Twitter can be used to gauge the impact of certain topics and the effectiveness of certain add campaigns. Many advertising agencies and political consulting firms relay on the mining of twitter to calculate the sentiment of marketing campaigns. Due to twitters robust api it is possible for individuals to effectively search for trending topics and analyze them for effectiveness. An important topic currently in American politics considers the affordable care act. This is new healthcare law in the united states that changes the requirements and laws regarding the purchase and administration of health insurance. Many different opinions exist about the implementation of this law and a conversation has been brewing on twitter because of it. By taking a snapshot of this conversion we can gain an initial understanding about this conversation.

Methods

The twitter api was accessed using the search function to gather 1000 tweets related to a particular query.
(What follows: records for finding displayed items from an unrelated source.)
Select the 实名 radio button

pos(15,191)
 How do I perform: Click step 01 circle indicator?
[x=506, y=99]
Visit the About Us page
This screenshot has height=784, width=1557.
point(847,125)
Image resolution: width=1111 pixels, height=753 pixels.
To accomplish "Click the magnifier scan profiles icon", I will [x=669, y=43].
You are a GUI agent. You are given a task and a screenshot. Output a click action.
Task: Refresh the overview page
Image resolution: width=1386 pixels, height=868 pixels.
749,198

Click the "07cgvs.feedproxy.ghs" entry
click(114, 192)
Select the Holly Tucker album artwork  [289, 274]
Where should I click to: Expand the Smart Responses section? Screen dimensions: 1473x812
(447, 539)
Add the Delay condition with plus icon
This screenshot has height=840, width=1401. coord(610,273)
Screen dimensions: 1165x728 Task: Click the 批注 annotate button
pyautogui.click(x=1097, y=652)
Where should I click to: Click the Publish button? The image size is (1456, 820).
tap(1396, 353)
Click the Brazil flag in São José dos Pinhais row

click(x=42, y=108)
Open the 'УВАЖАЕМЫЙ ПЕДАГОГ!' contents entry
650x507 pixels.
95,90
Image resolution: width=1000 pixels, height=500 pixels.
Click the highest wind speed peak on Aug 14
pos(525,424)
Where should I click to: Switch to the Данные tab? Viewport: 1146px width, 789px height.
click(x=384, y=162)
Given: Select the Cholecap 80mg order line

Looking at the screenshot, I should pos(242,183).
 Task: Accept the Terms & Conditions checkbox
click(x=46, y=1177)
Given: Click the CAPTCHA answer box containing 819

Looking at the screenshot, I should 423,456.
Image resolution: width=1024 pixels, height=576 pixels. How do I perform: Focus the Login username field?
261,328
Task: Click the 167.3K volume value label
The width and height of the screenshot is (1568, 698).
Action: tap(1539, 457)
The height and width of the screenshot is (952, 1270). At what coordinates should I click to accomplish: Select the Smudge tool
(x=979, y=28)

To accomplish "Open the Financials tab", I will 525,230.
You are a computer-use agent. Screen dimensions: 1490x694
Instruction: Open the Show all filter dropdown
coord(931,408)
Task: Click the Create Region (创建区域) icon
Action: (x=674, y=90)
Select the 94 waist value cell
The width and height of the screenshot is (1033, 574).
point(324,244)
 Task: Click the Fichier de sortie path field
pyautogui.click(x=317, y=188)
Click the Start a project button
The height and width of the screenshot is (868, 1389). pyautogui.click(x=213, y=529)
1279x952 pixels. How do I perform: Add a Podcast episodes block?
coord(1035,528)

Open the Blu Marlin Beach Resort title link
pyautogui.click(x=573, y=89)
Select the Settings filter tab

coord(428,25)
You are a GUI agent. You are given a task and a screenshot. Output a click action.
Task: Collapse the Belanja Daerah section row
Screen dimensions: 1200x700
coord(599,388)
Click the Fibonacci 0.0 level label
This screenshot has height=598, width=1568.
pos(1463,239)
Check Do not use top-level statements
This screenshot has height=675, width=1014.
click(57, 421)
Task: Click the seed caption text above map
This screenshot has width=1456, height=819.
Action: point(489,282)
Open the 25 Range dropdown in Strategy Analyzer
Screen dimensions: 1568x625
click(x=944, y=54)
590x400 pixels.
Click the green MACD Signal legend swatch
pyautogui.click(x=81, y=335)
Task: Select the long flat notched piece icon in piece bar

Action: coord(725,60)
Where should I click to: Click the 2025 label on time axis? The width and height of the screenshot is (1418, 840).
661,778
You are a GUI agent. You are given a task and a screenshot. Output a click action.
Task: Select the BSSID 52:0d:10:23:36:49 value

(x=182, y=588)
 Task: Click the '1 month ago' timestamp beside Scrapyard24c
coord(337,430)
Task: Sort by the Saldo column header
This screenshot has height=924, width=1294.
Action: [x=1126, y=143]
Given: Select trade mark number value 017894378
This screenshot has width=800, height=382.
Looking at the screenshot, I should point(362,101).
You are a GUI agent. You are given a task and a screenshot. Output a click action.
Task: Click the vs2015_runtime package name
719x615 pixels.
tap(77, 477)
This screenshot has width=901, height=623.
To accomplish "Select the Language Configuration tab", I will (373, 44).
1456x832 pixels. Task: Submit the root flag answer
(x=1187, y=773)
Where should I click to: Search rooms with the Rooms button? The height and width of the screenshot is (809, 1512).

The three query used were healthcare.gov, obamacare, and affordablecareact, these terms were selected due to them being most related to the healthcare law. Each one of the tweets was filtered by screen name, hashtag, and text and analysis was performed on these corpora. Screen names and hashtags were extracted from the data and analyzed using basic summary statistics. Text analysis was done using python's nltk library to remove many of the non-relavant terms so the analysis will be more indicative of meaning of the texts. All source code is available on github.

Results

Visualization of the text data indicates a power law distribution, more specifically a Zipf distribution, which is to be expected from text data.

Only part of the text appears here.